Opis zadania
Zaktualizuj wszystkie poniższe rekordy, zastępując „To accomplish” przez „To complete”, a resztę pozostaw bez zmian. Obrazy pomiń w odpowiedzi.

Dane wskazywania na zrzutach ekranu i dokumentach:

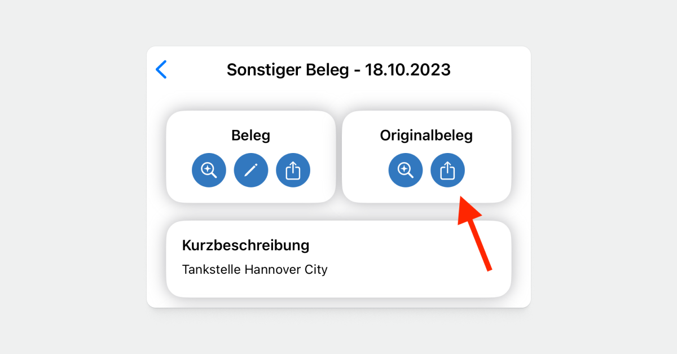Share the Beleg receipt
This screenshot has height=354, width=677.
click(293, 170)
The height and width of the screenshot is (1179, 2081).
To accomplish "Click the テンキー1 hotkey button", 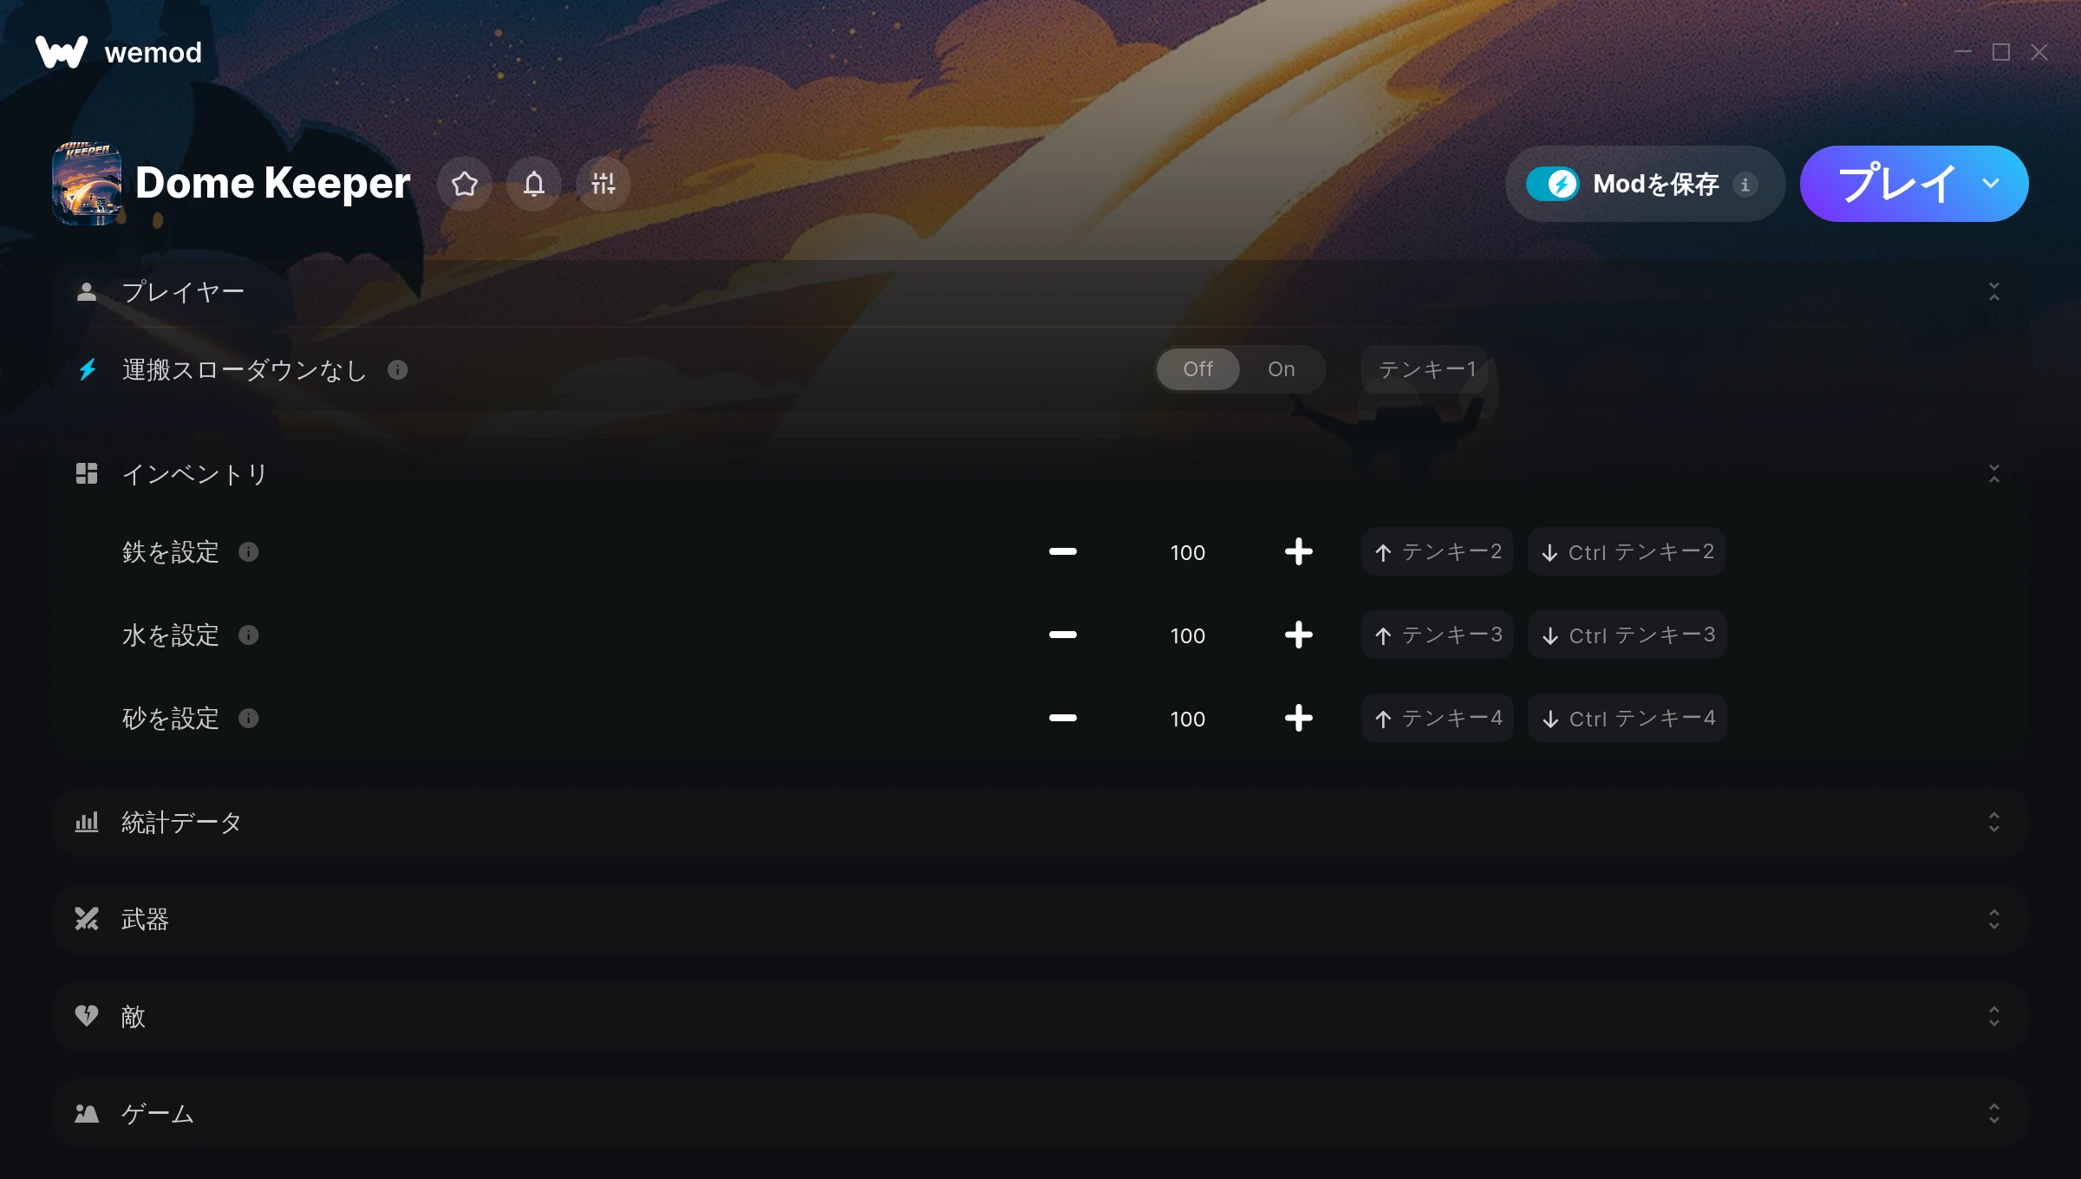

Wynik zadania
Share the Beleg receipt
This screenshot has height=354, width=677.
click(293, 170)
The height and width of the screenshot is (1179, 2081).
To complete "Click the テンキー1 hotkey button", 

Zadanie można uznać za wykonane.